Es war durch die unterschiedlichen Präparatenamen für den Kunden nicht klar ersichtlich, dass er hier denselben Wirkstoff einfach in doppelter Dosierung eingenommen hatte. Der Facharzt schrieb die Blopress wie immer auf, weil er sich um die Hautgeschichte in der Vergangenheit nicht gekümmert hat. Der Hausarzt hatte das neue Medikament aufgeschrieben und versäumt, den Patienten darauf aufmerksam zu machen, das alte Medikament zu entsorgen. Wir konnten das nicht merken, weil er die Blopress vom Facharzt in der Apotheke im Ärztehaus mitgenommen hatte und nicht bei uns, seiner Hausapotheke.
Viele Medikamentenkombinationen, die ungünstig oder gar kontraindiziert sind, bemerken wir gleich bei der Abgabe – zumindest, wenn es sich um einen Stammkunden mit Kundenkonto handelt. Den Ärzten sind Wechselwirkungen oft auch dann nicht bewusst, wenn sie die Medikamente selbst anordnen. Bei Patienten mit Blutdrucksenkern, die auf einmal Melperon zusätzlich verordnet bekommen, rufen wir dann diskret auch mal selbst in der Praxis an, ohne dass der Kunde davon etwas mitbekommt. Wer allerdings von mehreren Ärzten viele Arzneimittel verordnet bekommt und dann noch zusätzlich in die Drogeriemarkt-Überraschungskiste greift, der sollte seine Medikation regelmäßig überprüfen lassen.
Ein Medikamentenplan, auf dem alles eingetragen wird, was eingenommen wird, wäre schon einmal ein guter Anfang. Erfahrungsgemäß besitzen den allerdings weniger als die Hälfte aller Menschen mit Polymedikation. Die Einführung eines Medikationsmanagements und der Medikationsanalyse durch die Apotheken ist also äußerst wichtig.

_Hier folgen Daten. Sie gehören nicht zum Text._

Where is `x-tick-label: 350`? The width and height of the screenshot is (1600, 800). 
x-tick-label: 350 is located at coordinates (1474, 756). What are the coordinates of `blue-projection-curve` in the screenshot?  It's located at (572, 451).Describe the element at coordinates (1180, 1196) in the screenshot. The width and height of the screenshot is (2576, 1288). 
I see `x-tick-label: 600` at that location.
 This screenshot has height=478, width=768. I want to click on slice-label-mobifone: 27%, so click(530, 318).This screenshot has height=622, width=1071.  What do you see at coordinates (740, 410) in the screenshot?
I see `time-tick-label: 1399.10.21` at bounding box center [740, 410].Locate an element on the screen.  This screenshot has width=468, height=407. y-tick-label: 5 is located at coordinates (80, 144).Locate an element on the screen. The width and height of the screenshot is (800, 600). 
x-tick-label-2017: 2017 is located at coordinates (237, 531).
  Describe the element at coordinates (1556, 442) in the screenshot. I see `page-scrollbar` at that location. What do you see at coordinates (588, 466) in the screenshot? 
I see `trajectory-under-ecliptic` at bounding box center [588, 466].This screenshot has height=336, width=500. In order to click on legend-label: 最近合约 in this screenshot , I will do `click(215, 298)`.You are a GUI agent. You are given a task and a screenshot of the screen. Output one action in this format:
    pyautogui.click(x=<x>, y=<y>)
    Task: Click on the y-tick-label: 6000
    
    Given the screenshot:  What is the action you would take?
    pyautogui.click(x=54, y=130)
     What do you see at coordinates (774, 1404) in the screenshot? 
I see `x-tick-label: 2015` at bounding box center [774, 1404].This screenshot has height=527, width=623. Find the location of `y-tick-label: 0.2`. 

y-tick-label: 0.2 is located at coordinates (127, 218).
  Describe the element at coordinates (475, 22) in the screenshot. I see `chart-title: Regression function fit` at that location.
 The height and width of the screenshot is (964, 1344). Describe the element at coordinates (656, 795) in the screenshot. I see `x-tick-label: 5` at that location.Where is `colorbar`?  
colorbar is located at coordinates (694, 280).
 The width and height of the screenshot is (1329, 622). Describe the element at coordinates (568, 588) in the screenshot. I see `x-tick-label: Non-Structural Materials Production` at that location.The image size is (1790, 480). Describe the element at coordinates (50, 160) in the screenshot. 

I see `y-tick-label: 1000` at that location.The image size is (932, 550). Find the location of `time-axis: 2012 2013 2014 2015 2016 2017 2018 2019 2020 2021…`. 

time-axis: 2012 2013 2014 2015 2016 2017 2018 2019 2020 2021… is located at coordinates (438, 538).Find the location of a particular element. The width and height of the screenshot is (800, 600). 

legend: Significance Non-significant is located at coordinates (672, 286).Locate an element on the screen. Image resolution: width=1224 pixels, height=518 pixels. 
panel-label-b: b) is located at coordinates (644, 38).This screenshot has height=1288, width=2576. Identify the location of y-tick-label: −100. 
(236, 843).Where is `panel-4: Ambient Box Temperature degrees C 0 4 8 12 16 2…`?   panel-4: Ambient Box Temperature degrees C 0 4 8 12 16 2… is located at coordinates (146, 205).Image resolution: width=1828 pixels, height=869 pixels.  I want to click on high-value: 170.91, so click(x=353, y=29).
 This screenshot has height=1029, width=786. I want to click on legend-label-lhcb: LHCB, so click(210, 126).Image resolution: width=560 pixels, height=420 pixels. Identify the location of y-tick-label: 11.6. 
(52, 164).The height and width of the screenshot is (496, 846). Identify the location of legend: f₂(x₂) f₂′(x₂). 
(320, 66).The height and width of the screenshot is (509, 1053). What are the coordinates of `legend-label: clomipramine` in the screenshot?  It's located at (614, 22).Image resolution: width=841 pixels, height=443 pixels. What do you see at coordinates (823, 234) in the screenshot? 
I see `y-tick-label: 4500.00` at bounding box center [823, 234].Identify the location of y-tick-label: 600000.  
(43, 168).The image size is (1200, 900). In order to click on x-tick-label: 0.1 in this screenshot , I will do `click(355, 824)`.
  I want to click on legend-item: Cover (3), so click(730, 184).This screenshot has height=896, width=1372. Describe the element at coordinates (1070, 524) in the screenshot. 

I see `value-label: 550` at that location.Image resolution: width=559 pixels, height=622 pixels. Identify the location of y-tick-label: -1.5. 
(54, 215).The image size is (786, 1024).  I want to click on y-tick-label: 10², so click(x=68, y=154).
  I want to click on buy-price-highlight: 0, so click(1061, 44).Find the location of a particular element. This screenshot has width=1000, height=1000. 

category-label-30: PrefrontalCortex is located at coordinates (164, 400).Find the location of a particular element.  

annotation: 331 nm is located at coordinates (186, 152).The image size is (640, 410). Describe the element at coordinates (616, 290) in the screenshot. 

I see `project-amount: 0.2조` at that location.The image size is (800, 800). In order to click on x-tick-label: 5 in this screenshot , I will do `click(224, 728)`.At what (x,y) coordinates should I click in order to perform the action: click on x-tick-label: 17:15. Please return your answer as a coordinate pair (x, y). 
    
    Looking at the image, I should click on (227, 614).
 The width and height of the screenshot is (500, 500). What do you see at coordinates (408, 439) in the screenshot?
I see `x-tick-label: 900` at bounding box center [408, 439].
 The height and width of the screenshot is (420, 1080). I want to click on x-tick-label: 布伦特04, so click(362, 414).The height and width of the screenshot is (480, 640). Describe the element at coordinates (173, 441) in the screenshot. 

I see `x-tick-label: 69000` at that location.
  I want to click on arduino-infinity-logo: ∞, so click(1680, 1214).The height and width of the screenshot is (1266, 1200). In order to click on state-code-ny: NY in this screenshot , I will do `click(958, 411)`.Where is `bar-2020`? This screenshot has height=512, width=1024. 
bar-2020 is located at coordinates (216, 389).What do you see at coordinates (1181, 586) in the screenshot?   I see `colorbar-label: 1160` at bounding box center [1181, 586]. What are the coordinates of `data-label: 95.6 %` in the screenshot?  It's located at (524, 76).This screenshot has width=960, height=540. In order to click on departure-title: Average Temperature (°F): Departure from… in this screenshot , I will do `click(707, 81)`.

Manchmal können auch Präparate weggelassen werden, die einfach automatisch weiterverordnet werden, obwohl die Symptome gar nicht mehr auftreten. Doch umsonst ist das Ganze nicht zu haben, und die Krankenkassen bezahlen es auch nicht. Die Kammern empfinden einen Preis von etwa siebzig Euro als angemessen, was den Zeitaufwand auch in etwa abdeckt. Kunden, die bereit sind, das Geld auszugeben, finden wir aber leider selten.